Лилиан была поражена, услышав, что Урсула – шпионка, но вероломство Олло, сообщившей об этом властям, привело ее в ужас:
– Бога ради, что же вы натворили? Их же теперь в любой момент могут арестовать.
От няниного ответа кровь стыла в жилах.
– Зато ребенок останется со мной, – сказала она и разрыдалась.
Олло пришла не по адресу. Глядя, как эта женщина бьется в исступленной истерике у нее на диване, Лилиан не стала ее щадить, дав жесткий отпор:
– Когда вы все осознаете, вы больше никогда не сможете быть счастливы. Вы всю жизнь будете страдать от ужасного чувства вины, на которое сами себя обрекли. Вы хоть понимаете, на какое предательство идете? Ни один порядочный человек не простит вам несчастья этой семьи. Я считаю, что сейчас вы нездоровы, и хочу вам помочь. Разумеется, я понятия не имела, что они тайные коммунисты, но, честно скажу вам, могу этим лишь восхищаться.
Она сказала Олло возвращаться домой и ничего не рассказывать о событиях этого дня Урсуле, которая должна была на следующий день отправиться в Монтрё за покупками.
Едва Урсула вышла из поезда, Лилиан повела ее в ближайший парк: “Случилось нечто ужасное”.
Урсула была поражена, разъярена и очень напугана. Кому еще могла довериться Олло? Не обратится ли парикмахер в полицию? Олло ничего не было известно о Радо, так что на тот момент агентуре, вероятно, ничего не угрожало. Но она, безусловно, знала, кто такой Александр Фут и где его можно найти. Даже Руди, где бы он ни находился, могла грозить опасность, если бы Олло рассказала нацистам о том, что ей было известно.
Урсуле удалось ускользнуть от китайской тайной полиции и британских властей в Шанхае, от японской службы безопасности Кэмпэйтай, спецслужб Швейцарии и Польши, от МИ-5 и гестапо. Никто ни разу ее не предавал: ни Шушинь, когда ее пытали, ни Туманян, ни те, кто стал жертвой Сталина. Даже Руди не выдал ее секретов. Теперь же ей грозила катастрофа из-за доноса женщины, которую она знала и любила с самого детства.
“Все, чего мы с таким трудом добивались нелегальной работой, теперь могло обернуться крахом.
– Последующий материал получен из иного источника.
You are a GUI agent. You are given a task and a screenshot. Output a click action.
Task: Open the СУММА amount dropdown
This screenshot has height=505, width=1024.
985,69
Нужно было немедленно принимать меры”.
Внезапно ее одолела еще одна ужасная мысль. Накануне вечером Олло вернулась поздно; вид у нее был усталый и встревоженный. Она сразу же отправилась спать и на следующее утро не вставала до самого выхода Урсулы из дома. Лен наверняка отправился на прогулку в горы. “Что может помешать Олло взять Нину и уехать с ней из страны?” Она уже может быть на пути в Германию. “Я должна была немедленно вернуться домой”. Урсула добралась в Ко на такси, чего никогда прежде не делала, и последнюю часть пути в гору до самого дома преодолела бегом, сходя с ума от ужасных опасений. Если Олло забрала девочку, нужно сразу же сообщить в полицию, но если ее поймают перед границей, она им все выложит. В очередной раз ее шпионская работа и семья оказались в непримиримом противоречии. “Если полиция обо всем узнает, нашей работе конец, и именно этого нельзя было допустить. Но я была обязана сделать все возможное, чтобы меня не лишили дочери, которая могла навсегда оказаться в руках нацистов”. Запыхавшись, она свернула на тропинку над лесом и там, по другую сторону лужайки, увидела безмятежно игравших на солнце Нину и Мишу. “У меня подкосились ноги. Я легла на траву, смотрела в небо и не двигалась, пока дыхание не восстановилось”.